D.L.Z: En la entrevista que le haces a Nahum Montt hay una respuesta impresionante por lo cruda, que te da él, pero también por lo cierta, y quería preguntarte cómo lo ves desde tu perspectiva. Montt dice: “Para mí, eso es Latinoamérica: nos estamos matando, hay un charco de sangre, se seca, lo trapeamos y seguimos bailando encima. Si me preguntan qué es Latinoamérica, es eso: un baile eterno sobre sangre seca”.
J.C.R: Esa frase es tremenda. Yo trato de hablar de dos tipos de sangre: hay un tema de sangre que es el de entendernos a nosotros como nación, se trata del mestizaje, del encuentro con las culturas, de la sangre como un concepto familiar y como vida; pero también esa sangre se derrama y se ve en el tema de la violencia, es algo que sigue estando presente. A nosotros nos pegó mucho la novela negra, pero hubo una literatura que no se desarrolló fuerte, no se hablaba tanto de la violencia porque estaba el narcotráfico. El narcotráfico no permitía que se hablara mal de ellos [los narcos] porque los mataban, entonces eran muy perseguidas las personas, siempre hubo un problema de poder narrar ciertas situaciones nuestras, y la ficción también sufrió ese castigo, y lo otro es que llegó la narconovela que comenzó a tratar de crear una forma literaria al respecto, que no es literaria, sino que comenzó a ser un tema que empezó a vender mucho.
D.L.Z: Ahora se habla de literatura de no ficción.

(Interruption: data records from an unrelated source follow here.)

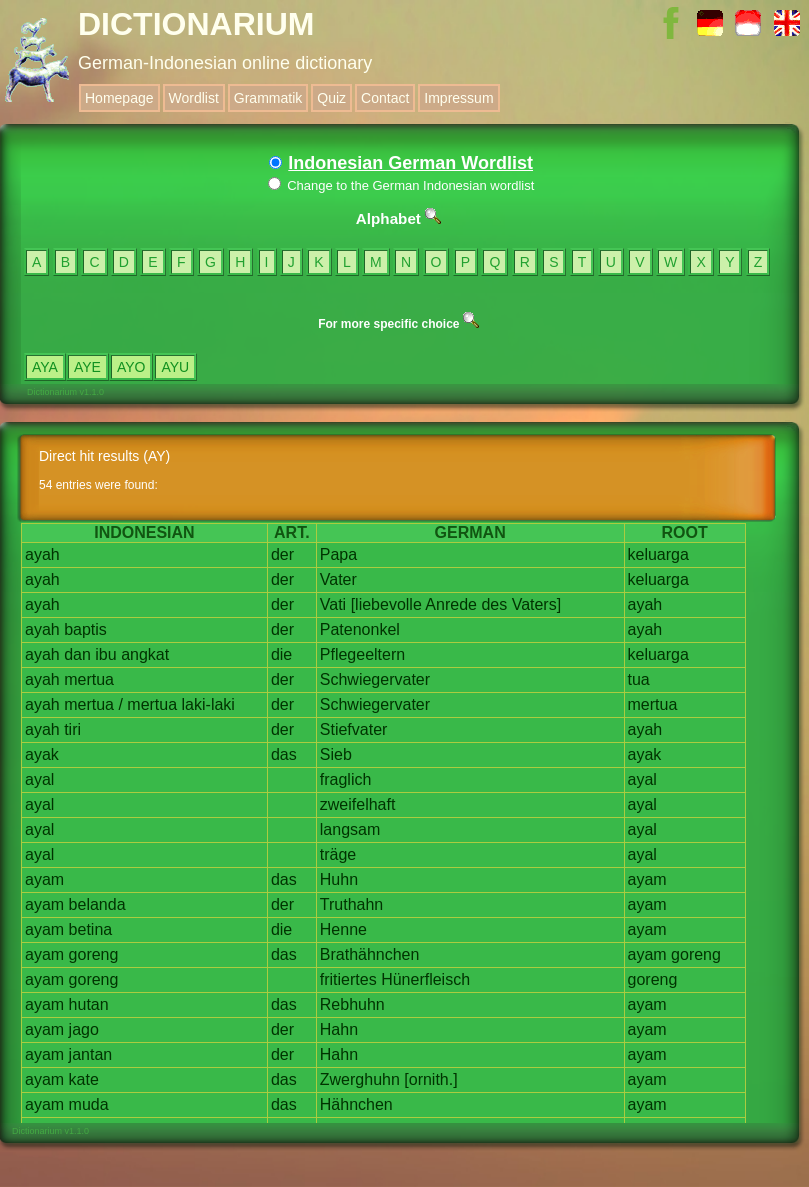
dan (77, 654)
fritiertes (348, 979)
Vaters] (537, 604)
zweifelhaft (358, 804)
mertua (89, 679)
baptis (85, 629)
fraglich (346, 779)
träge (338, 854)
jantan (91, 1054)
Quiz (331, 98)
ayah (42, 554)
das (284, 754)
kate (84, 1079)
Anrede (451, 604)
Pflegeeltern (362, 654)
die (281, 654)
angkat (145, 654)
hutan (89, 1004)
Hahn (339, 1029)
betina (91, 929)
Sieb (336, 754)
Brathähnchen (370, 954)
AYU (175, 367)
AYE (87, 367)
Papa (338, 554)
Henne (343, 929)
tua (639, 679)
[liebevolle (386, 604)
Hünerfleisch (425, 979)
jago (84, 1029)
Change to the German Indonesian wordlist (401, 185)
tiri (72, 729)
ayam (44, 879)
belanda (97, 904)
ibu (105, 654)
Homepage (119, 98)
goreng (94, 954)
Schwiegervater (375, 679)
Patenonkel (360, 629)
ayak (42, 754)
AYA (45, 367)
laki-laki (208, 704)
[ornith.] (430, 1079)
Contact (385, 98)
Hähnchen (356, 1104)
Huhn (339, 879)
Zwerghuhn (360, 1079)
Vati (333, 604)
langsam (350, 829)
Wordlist (194, 98)
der (282, 554)
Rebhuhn (352, 1004)
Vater (338, 579)
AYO (131, 367)
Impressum (458, 98)
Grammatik (268, 98)
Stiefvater (354, 729)
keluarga (658, 554)
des (494, 604)
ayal (39, 779)
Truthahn (351, 904)
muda (89, 1104)
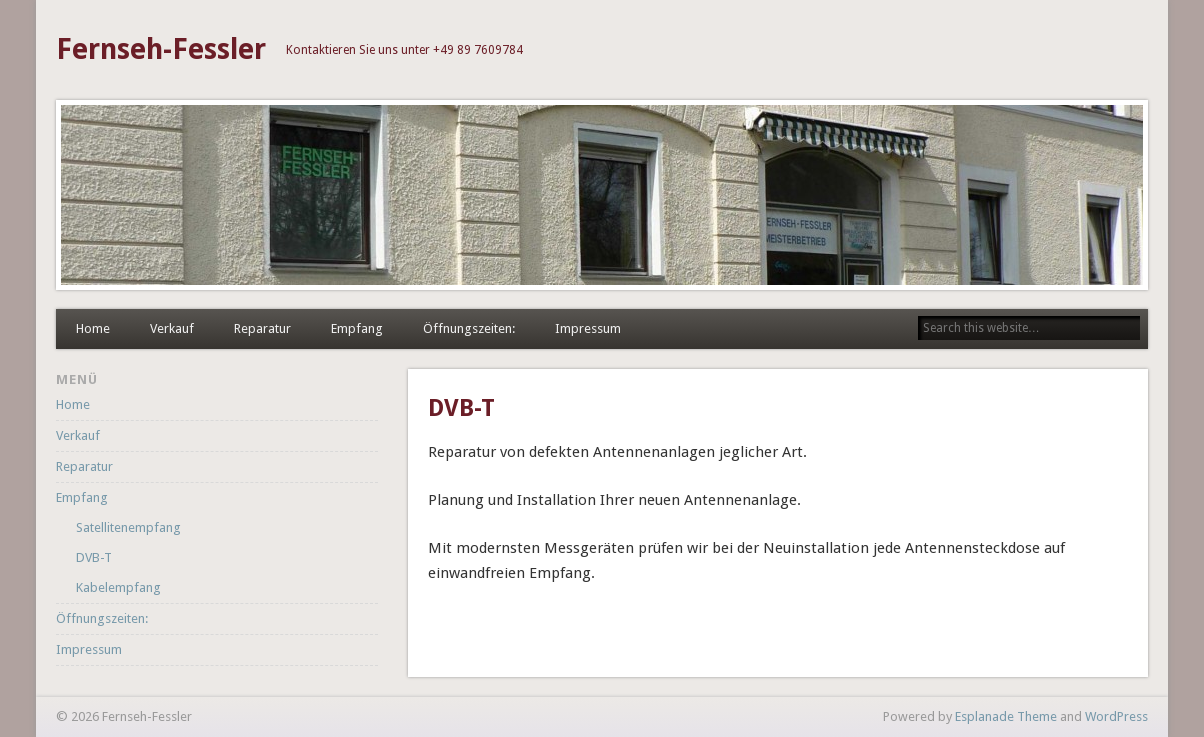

Parece que se ha tomado conciencia de que el límite entre ficción y no ficción es más ancho y difuso de lo que se pensaba antes; que no hay ficción que, de alguna manera, no esté anclada en la realidad, y que tampoco hay no ficción que no esté “contaminada” de ficción. ¿Qué de bueno y de malo encuentras en este acercamiento entre ambas, en esa especie de mezcla? ¿Inciden en que haya tomado tanta fuerza la realidad virtual frente a la realidad, las fake news en los medios, la dualidad verdad y no verdad?
J.C.R: La gran diferencia entre la ficción y la no ficción es la verdad, pero ¿qué carajos es la verdad? Para mí la verdad puede ser distinta a la tuya a pesar de que en este momento estemos en el mismo sitio, en el mismo lugar y hayamos vivido lo mismo, porque siempre hay una capacidad subjetiva que representa todo, entonces es muy complicado. La no ficción tiene esa capacidad de poder utilizar ciertos elementos reales, utilizar diferentes puntos de vista para poder llegar a lo más cercano de lo que puede llegar a ser la verdad, o lo que mal llamamos objetividad —que no existe—. Lo que podemos hacer es tratar de poner la mayor cantidad de puntos de vista posibles, pero siempre cualquier texto va a estar contaminado. Hay una ventaja en toda esta conversación de ficción y no ficción y es que el periodismo está aprendiendo mucho de las herramientas de la literatura para volver los textos muchísimo mejores (utilizar los silencios para aumentar la trama, por ejemplo). Por otro lado, con el auge de las novelas testimoniales se han dado cuenta de que la realidad y la añoranza son herramientas muy importantes y que están permitiendo que la gente comience a querer recordar por medio de la literatura, o por medio del arte, el cine. Pero cuando comienzan a inventarse una situación que no es real, a meterle matices, eso se vuelve ficción.